Principi di diritto (Massima)
Il pagamento, nel termine e nelle percentuali previsti dall’art. 7 del d.l. n. 95/2025, convertito nella legge n. 118/2025, degli importi indicati nei provvedimenti regionali e provinciali di ripiano del superamento del tetto di spesa dei dispositivi medici per gli anni 2015-2018 integra una causa di cessazione della materia del contendere nel giudizio di annullamento dei provvedimenti ministeriali di certificazione e di riparto. Venuto meno l’interesse alla decisione per effetto della sopravvenienza normativa e dell’adempimento, il giudice amministrativo dichiara la cessazione della materia del contendere. La definizione del giudizio su tale presupposto giustifica la compensazione integrale delle spese tra le parti, in ragione delle ragioni della decisione.

Il Fatto

Una società fornitrice di dispositivi medici impugnava davanti al TAR Lazio il decreto del Ministro della Salute, adottato di concerto con il Ministro dell’Economia e delle Finanze il 6 luglio 2022, con cui era stata certificata la certificazione del superamento del tetto di spesa dei dispositivi medici a livello nazionale e regionale per gli anni 2015, 2016, 2017 e 2018.

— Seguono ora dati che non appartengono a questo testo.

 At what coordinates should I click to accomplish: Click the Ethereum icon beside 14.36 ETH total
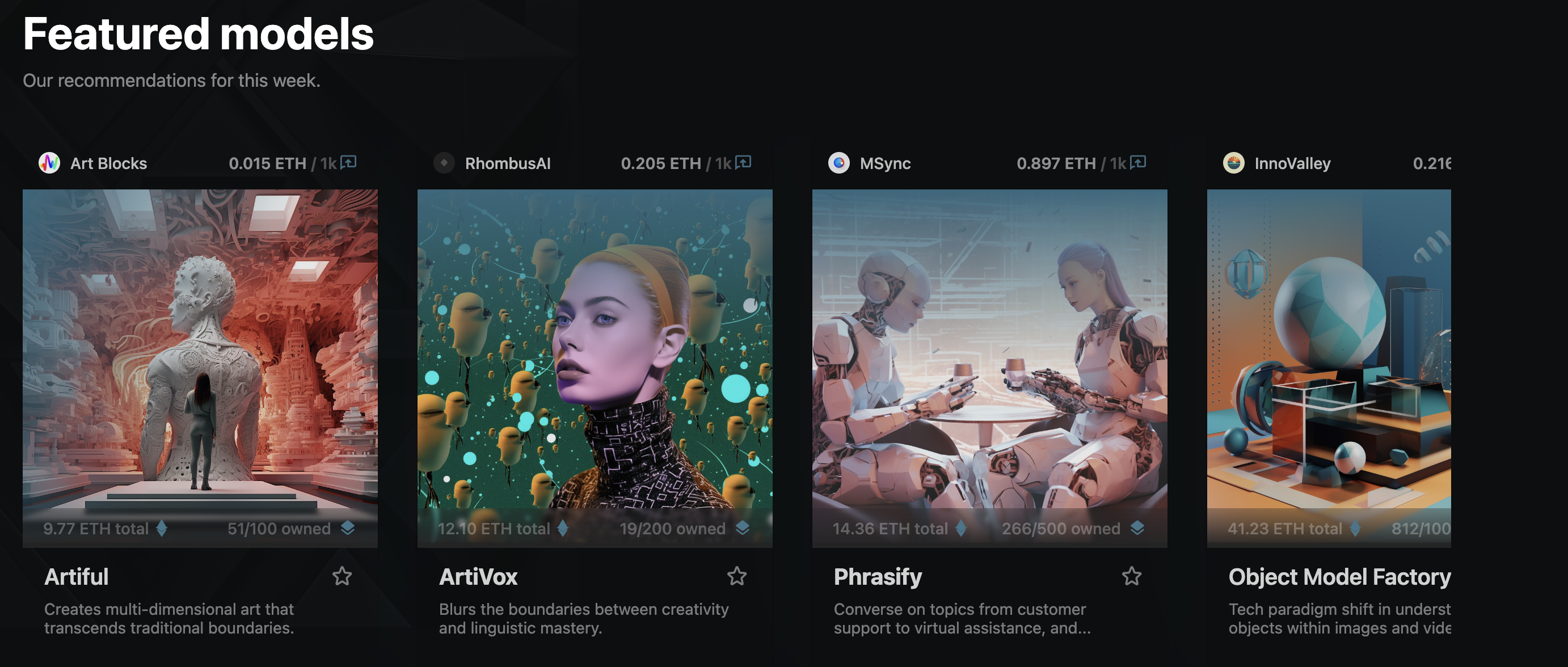(961, 528)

Il ricorso investiva anche gli atti presupposti e consequenziali, tra cui la circolare del Ministero della Salute del 29 luglio 2019, l’accordo e l’intesa sanciti in sede di Conferenza Permanente e il decreto ministeriale del 6 ottobre 2022 recante le linee guida per i provvedimenti regionali di ripiano. Nel corso del giudizio la ricorrente, con istanza depositata il 10 ottobre 2025, rappresentava l’intervenuta cessazione della materia del contendere per effetto del pagamento del 25 per cento degli importi indicati nei provvedimenti regionali, come previsto dalla sopravvenuta normativa.

La Motivazione della Corte

Il Collegio ha esaminato l’istanza della ricorrente verificando la ricorrenza dei presupposti indicati nell’art. 7 del d.l. n. 95/2025, convertito nella legge n. 118/2025. La norma collega al pagamento del 25 per cento degli importi indicati nei provvedimenti regionali e provinciali di cui all’art. 9-ter, comma 9-bis, del d.l. n. 78/2015, entro trenta giorni dall’entrata in vigore della legge di conversione, un effetto definitorio sul piano del contendere.

Il Tribunale ha ritenuto che tale sopravvenienza incida sull’interesse della società ricorrente alla decisione sul ricorso di annullamento. Una volta intervenuto l’adempimento e mutato il quadro normativo di riferimento, la pretesa caducatoria non presenta più alcuna utilità concreta per la parte.

Non si tratta di un accertamento sulla fondatezza dei motivi di ricorso, che restano assorbiti. Il giudice amministrativo è tenuto a rilevare il venir meno dell’interesse e a dichiarare la cessazione della materia del contendere ai sensi dell’art. 34, comma 5, cod. proc. amm., senza pronunciarsi nel merito delle censure articolate.

Quanto alle spese, il Collegio ne ha disposto la compensazione integrale, valorizzando le ragioni della definizione della causa e la natura sopravvenuta della vicenda che ha condotto alla declaratoria. Nessun profilo risarcitorio o restitutorio viene affrontato, rimanendo estraneo al thema decidendum.

Nota della Redazione

Ogni decisione citata è verificata sul provvedimento originale. Quando il documento può essere legittimamente ripubblicato senza esporre dati personali, mettiamo a disposizione anche il testo integrale.